Freilich hält er sich auch in der Fremde mit Kritik an der Heimat nicht zurück. „Die Rechte in Israel wird immer rechter und die Justiz immer autoritärer, wie das aktuelle Loyalitätsgesetz beweist: Es verbietet staatlich geförderten Institutionen, Kritik an den Machthabern zu üben“, sagt Tiran, der selbst keiner Partei, keiner Bewegung angehört. Verpflichtet fühle er sich nur dem Humanismus seiner Eltern, woraus er auch seine so unerschrockene wie angreifbare Haltung zur weltweit operierenden BDS-Kampagne ableitet. Mit Boykott, Desinvestitionen, Sanktionen – daher das Kürzel – wollen die BDS-Aktivisten Israel zwingen, die Besetzung Palästinas zu beenden. Dass in diesem Verein auch Antisemiten mitmischen, die Israel das Existenzrecht absprechen, weiß Tiran. Mit Bauchgrimmen nimmt er es – seine schwedische Großmutter überlebte Auschwitz – in Kauf. „Für alle Formen der Auseinandersetzung, die Krieg, Terror und Blutvergießen auf beiden Seiten verhindern, habe ich Verständnis. Deshalb halte ich jeden gewaltfreien Protest gegen die israelische Besatzung für legitim. Wie sollten sich die Palästinenser denn sonst zur Wehr setzen?“

Ein Paar, zwei Katzen und vier Pferde

Man braucht nicht viel Fantasie, um sich auszumalen, welche Anfeindungen solche Äußerungen in Israel nach sich ziehen.
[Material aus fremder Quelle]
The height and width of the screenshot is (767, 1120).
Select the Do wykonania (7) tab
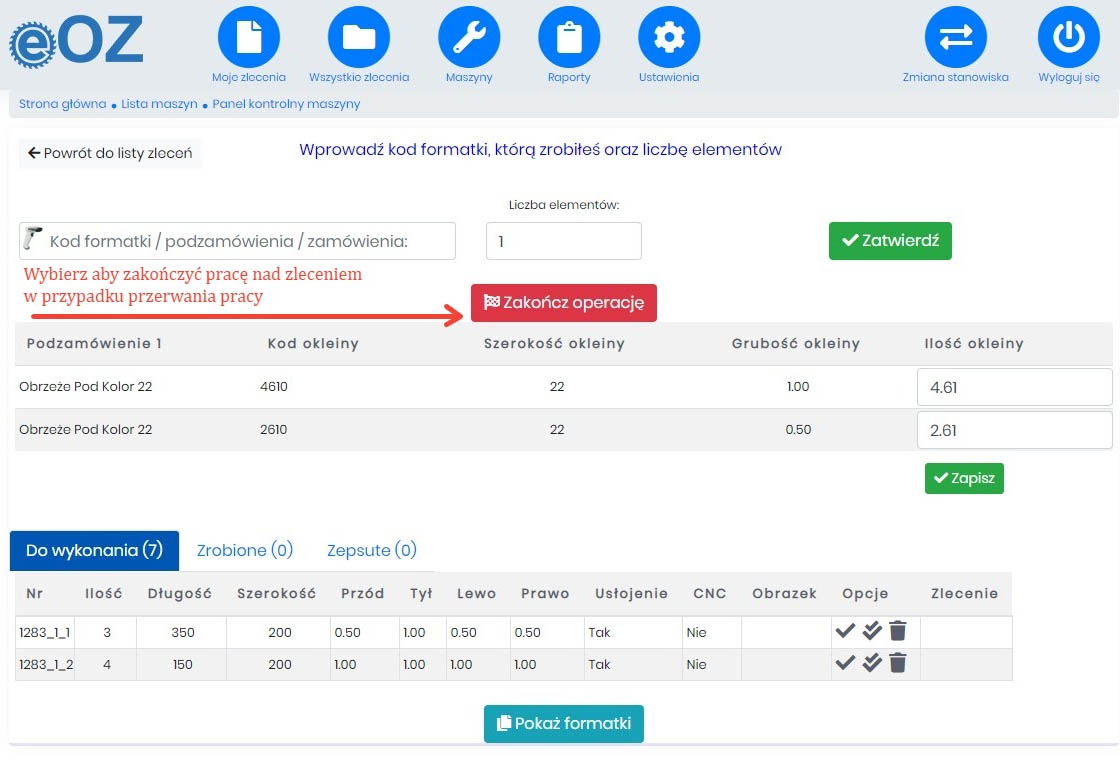[x=94, y=550]
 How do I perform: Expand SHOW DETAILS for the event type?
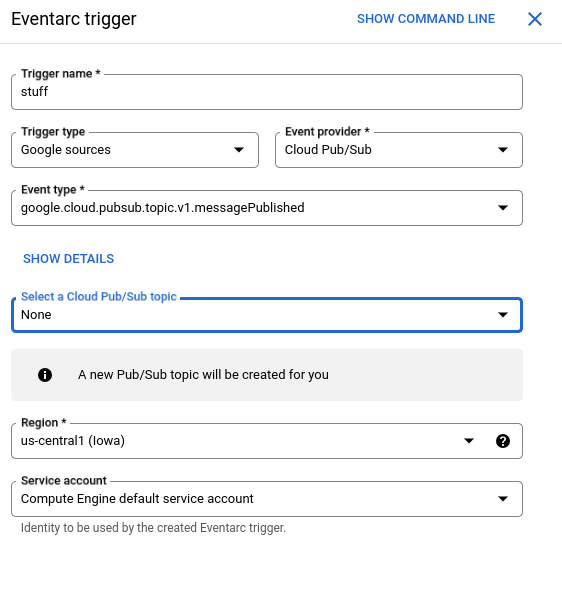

Sie polarisieren ja schon in Deutschland, wo Tiran sich nun eine Auszeit – nein, nicht von der Politik, sondern vom Ruhm nimmt. Tatsächlich sei das der Grund für seinen Auszug aus Israel gewesen: das Gefühl, bei allem künstlerischen Erfolg satt, bequem und träge geworden zu sein. Seinem Wunsch nach Veränderung kam das Stuttgarter Angebot also sehr entgegen. Und überhaupt: Deutschland ist ihm nicht unbekannt. Seine Freundin ist in Berlin geboren und fünfzehnjährig mit ihrer Mutter nach Israel ausgewandert. Jetzt ist auch sie zurückgekehrt, allerdings weder nach Berlin noch nach Stuttgart, sondern in die Lüneburger Heide, wo sie auf einem Gestüt ihrem Beruf als Pferdezüchterin nachgeht. „Unser Umzug war wie eine Arche Noah“, sagt Itay Tiran, „ein Mann, eine Frau, zwei Katzen und vier Araberpferde.“

Aber warum – Kosminski hin, Kosminski her – spuckte ihn die Arche ausgerechnet in Stuttgart an Land? Hätte sich der „König des israelischen Theaters“, wie ihn die „Haaretz“ genannt hat, nicht jede deutschsprachige Bühne aussuchen können? Ja, hätte er. Aber Tiran begründet seine Ortswahl mit einer Gegenfrage: „Warum nicht Stuttgart? Die Stadt ist grün, hat eine tolle Topografie, tolle Kneipen, tolle Theater.“ Und Tel Aviv, den Strand und das Meer sieht er sowieso bald wieder. Nach der ersten Vorstellungsserie der „Vögel“ fliegt er zurück in die Heimat, um seinem Zweitberuf nachzugehen. Opernregisseur ist König Tiran nämlich auch noch.